Reactions to the music were mixed. While some determined it to be fitting and atmospheric, others found it to be average and unremarkable. Silverman and Steven Hopper of GameZone added that the music was muffled and repetitive, and Lisa Mason of Game Informer, comparing the game to other contemporary tie-in titles, remarked that it lacked the "pulsing soundtrack" of Enter the Matrix. Critics generally commended the sound design, particularly in the context of the Hulk's destruction of the environment, though others considered it to be merely adequate. While the D-Pad Destroyer and Valentino admired the Hulk's vocalizations, Davis was underwhelmed by his roars, and Rausch criticized the absence of his "Hulk smash!" catchphrase. The voice-acting was received positively, with Bana's performance being singled out for praise; Baker regarded Bana's voice work as the sole redeeming quality of the stealth levels, and Turner described his delivery as "amusingly earnest", remarking that "Lines like 'I'm bleeding... I need a doctor!' and the oft-repeated 'I've got to move the pairs of symbols until I get a matching series' become pure magic when uttered by such a talented thespian". The enemy voice lines, however, were considered repetitive. Knutson and Valentino commended the use of the Dolby Digital feature. Davis reported sporadic audio bugs in the PC version such as "loud, horribly distorted" sound samples and voice lines being cut off mid-sentence, and decided that while they did not ruin the experience altogether, they did detract from it.

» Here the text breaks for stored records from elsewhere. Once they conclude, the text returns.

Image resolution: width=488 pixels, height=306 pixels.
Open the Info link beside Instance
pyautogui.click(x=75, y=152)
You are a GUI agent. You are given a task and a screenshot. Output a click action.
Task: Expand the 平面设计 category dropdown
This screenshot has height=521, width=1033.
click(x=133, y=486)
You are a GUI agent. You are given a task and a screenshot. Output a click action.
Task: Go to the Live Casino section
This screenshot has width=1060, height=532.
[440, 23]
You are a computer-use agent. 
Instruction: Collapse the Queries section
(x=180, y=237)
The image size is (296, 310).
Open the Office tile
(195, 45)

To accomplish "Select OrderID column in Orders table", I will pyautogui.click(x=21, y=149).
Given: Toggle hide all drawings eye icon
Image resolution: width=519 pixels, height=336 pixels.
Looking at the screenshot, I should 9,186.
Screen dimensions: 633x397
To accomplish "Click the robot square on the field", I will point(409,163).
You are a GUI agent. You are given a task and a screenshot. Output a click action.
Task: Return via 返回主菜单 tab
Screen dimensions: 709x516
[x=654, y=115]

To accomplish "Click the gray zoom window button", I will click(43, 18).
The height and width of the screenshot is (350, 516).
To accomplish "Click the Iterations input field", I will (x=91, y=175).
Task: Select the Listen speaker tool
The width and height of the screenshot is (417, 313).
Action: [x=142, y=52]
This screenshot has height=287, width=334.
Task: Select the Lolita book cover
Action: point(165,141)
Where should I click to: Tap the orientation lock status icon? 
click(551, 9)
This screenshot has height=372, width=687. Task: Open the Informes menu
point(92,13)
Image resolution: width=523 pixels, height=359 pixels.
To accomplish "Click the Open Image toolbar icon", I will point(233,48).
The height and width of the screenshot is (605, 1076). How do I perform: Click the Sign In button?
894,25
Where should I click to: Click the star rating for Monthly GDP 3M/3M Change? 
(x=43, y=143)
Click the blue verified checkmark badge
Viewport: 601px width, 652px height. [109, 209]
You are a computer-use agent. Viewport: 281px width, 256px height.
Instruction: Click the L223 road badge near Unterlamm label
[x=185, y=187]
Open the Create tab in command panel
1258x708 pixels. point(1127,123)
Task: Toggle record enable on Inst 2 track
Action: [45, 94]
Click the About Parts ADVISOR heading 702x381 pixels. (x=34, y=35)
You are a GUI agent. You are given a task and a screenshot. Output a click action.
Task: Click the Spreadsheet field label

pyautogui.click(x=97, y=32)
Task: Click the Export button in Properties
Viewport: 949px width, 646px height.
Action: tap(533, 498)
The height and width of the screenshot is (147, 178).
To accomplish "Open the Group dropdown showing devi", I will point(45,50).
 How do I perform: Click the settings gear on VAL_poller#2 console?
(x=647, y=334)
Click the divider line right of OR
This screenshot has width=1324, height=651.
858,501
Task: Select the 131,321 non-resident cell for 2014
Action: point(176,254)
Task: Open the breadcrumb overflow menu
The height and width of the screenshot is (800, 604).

The storyline received varied responses. Dunham liked the aspect of the narrative being a sequel rather than a straight adaptation, explaining that it "helps keep the mystery of the film while still allowing us to feel a part of it" and suggested that more video game adaptations should adopt the approach. Hopper felt that the story was somewhat convoluted, but regarded it as a noble effort, and admired the number of characters adapted from the comic series. Baker, however, wished that the plot did more to introduce the comic-based antagonists to newcomers, pointing out that they were not as well known as the Joker, Lex Luthor, or Magneto. Davis and Surette dismissed the plot as uncompelling and disjointed, serving only as a means of transitioning between set pieces.

Aggregate score
| Aggregator | Score |  |  |  |
| GameCube | PC | PS2 | Xbox |
| Metacritic | 71/100 | 74/100 | 71/100 | 69/100 |

Review scores
| Publication | Score |  |  |  |
| GameCube | PC | PS2 | Xbox |
| AllGame | N/A | N/A | 3/5 | N/A |
| Electronic Gaming Monthly | 20.5/30 | N/A | 20.5/30 | 20.5/30 |
| Eurogamer | N/A | N/A | 4/10 | N/A |
| Famitsu | N/A | N/A | 26/40 | N/A |
| Game Informer | 5.75/10 | N/A | 5.5/10 | 5.75/10 |
| GamePro | 3.5/5 | N/A | 2.5/5 | 2.5/5 |
| GameRevolution | C | N/A | C | C |
| GameSpot | 6.9/10 | 7/10 | 7.1/10 | 7.1/10 |
| GameSpy | 69% | 69% | 69% | 69% |
| GameZone | 6.5/10 | 8/10 | 8.2/10 | 8.5/10 |
| IGN | 8/10 | 8/10 | 8/10 | 8/10 |
| Jeuxvideo.com | 16/20 | 14.6/20 | 12.2/20 | 15/20 |
| Official U.S. PlayStation Magazine | N/A | N/A | 4/5 | N/A |
| PC Gamer (US) | N/A | 78% | N/A | N/A |

==Followup==
In February 2004, Vivendi Universal Games confirmed the development of a sequel tentatively titled The Hulk 2, which would not be based on any theatrical production and was slated for a mid-2005 release. Radical Entertainment was influenced by feedback for the previous Hulk game to create an open world title more heavily focused on the Hulk, and collaborated with writer Paul Jenkins and artist Bryan Hitch to create a more authentic comic book experience. The Incredible Hulk: Ultimate Destruction, which had been reworked into a standalone story, was released in 2005 to positive reviews. According to Marvel executive Justin Lambros, the game's lack of connection to a major film resulted in smaller sales figures than its predecessor.